Le phénomène est très difficile à quantifier car n’importe qui peut être plus ou moins concerné par au moins une pratique « spirituelle ». Comme il n’y a pas d’institution, il est difficile d’avoir un recensement précis... Mais la tendance semble fortement à la hausse.
Selon des travaux menés voilà déjà plus d’une décennie par le sociologue Jean-Pierre Worms (Les Créatifs Culturels en France, éditions Yves Michel, 2007), 17 % des Français feraient partie de la famille qu’il appelle les « créatifs culturels ». On peut également citer un sondage IFOP paru en 2020, selon lequel 40 % des moins de 35 ans croient en la sorcellerie, contre 25 % pour les plus de 35 ans.
Vous constatez que le cheminement de certains chercheurs spirituels commence après une expérience mystique sous l’effet de psychotropes… Peut-on vraiment mettre ces expériences sur le même plan que celles vécues par les mystiques des religions traditionnelles ?
Les deux types d’expériences ne sont peut-être pas si antinomiques qu’on ne le pense. L’essayiste américain Timothy Leary (1920-1996) considérait que les psychotropes étaient des raccourcis vers une expérience spirituelle similaire à celles des mystiques historiques. Ces deux formes d’expérience auraient ensuite été enfermées dans différents contextes culturels. Pour beaucoup de personnes, l’expérimentation de ces drogues n’est qu’une étape leur ayant ouvert un monde.

LIGNES DE DONNÉES:
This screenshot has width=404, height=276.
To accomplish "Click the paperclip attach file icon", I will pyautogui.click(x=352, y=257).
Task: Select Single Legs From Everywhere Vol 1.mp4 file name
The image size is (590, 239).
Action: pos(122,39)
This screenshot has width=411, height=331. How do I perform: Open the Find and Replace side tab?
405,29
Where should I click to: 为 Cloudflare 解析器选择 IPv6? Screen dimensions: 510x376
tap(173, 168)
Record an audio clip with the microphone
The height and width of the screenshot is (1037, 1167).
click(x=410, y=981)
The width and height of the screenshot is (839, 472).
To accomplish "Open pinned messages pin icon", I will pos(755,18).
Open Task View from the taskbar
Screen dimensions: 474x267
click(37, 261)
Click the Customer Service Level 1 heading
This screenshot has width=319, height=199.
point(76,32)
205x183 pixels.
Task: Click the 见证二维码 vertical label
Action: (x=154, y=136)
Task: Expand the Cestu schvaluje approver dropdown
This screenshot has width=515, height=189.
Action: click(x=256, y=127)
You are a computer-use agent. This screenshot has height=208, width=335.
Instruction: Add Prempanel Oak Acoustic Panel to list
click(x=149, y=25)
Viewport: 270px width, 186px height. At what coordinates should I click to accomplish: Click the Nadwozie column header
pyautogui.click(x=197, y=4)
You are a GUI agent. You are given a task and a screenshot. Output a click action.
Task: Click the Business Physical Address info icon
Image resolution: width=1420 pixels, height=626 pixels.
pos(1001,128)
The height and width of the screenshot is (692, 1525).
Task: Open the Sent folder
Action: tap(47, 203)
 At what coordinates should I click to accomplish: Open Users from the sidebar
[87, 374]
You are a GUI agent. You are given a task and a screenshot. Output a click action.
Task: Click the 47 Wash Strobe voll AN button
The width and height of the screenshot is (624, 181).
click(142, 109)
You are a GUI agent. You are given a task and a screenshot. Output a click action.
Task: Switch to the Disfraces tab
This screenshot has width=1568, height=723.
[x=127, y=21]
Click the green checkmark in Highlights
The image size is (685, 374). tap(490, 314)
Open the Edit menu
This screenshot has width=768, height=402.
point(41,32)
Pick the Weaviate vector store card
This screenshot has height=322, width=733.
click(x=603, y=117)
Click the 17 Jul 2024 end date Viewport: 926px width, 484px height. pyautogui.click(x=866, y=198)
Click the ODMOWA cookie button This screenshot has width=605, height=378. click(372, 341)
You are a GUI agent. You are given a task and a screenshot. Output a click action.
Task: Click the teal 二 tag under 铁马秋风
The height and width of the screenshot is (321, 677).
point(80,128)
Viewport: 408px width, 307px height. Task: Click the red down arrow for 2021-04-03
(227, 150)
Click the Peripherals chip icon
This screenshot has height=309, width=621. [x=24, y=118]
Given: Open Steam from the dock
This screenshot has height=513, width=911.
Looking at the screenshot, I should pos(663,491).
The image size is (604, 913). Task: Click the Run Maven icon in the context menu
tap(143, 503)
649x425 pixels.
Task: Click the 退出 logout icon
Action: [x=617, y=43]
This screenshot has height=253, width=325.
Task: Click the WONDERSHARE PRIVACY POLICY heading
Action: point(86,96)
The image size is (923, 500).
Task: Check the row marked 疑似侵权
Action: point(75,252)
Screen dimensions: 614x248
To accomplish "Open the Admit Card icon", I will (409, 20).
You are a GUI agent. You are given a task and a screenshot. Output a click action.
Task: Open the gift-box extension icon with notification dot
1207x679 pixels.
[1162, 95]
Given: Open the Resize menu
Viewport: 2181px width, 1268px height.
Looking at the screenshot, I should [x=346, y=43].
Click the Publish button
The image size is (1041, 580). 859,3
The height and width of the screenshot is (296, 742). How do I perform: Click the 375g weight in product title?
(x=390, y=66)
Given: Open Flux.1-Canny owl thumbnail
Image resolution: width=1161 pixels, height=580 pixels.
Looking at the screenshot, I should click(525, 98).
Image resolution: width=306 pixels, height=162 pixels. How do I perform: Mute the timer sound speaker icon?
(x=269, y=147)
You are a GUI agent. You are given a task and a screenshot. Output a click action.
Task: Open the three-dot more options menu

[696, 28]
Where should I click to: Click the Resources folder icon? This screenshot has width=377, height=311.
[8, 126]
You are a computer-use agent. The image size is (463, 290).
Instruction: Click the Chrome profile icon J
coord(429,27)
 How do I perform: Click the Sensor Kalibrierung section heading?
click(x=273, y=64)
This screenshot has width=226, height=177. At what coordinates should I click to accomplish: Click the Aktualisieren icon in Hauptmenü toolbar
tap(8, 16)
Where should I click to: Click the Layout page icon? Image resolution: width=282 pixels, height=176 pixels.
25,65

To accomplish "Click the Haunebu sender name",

TÂCHES À RÉALISER:
a – Traduisez en anglais cette phrase du texte cité : « L’essayiste américain Timothy Leary (1920-1996) considérait que les psychotropes étaient des raccourcis vers une expérience spirituelle similaire à celles des mystiques historiques. »
b – D’après le sondage IFOP paru en 2020 que mentionne le texte cité, quel pourcentage des moins de 35 ans croit en la sorcellerie ?
c – Résumez le texte cité en deux phrases.

RÉPONSES PAR TÂCHE:
a – The American essayist Timothy Leary (1920–1996) considered psychotropic drugs to be shortcuts to a spiritual experience similar to those of the historical mystics.

b – 40 % des moins de 35 ans.

c – Les pratiques spirituelles sont difficiles à quantifier faute d’institution, mais la tendance semble fortement à la hausse, et des chiffres sont cités : 17 % de « créatifs culturels » selon Jean-Pierre Worms, 40 % des moins de 35 ans croyant en la sorcellerie selon un sondage IFOP de 2020. Les expériences sous psychotropes ne sont peut-être pas si antinomiques avec celles des mystiques traditionnels, Timothy Leary y voyant des raccourcis vers une expérience spirituelle similaire.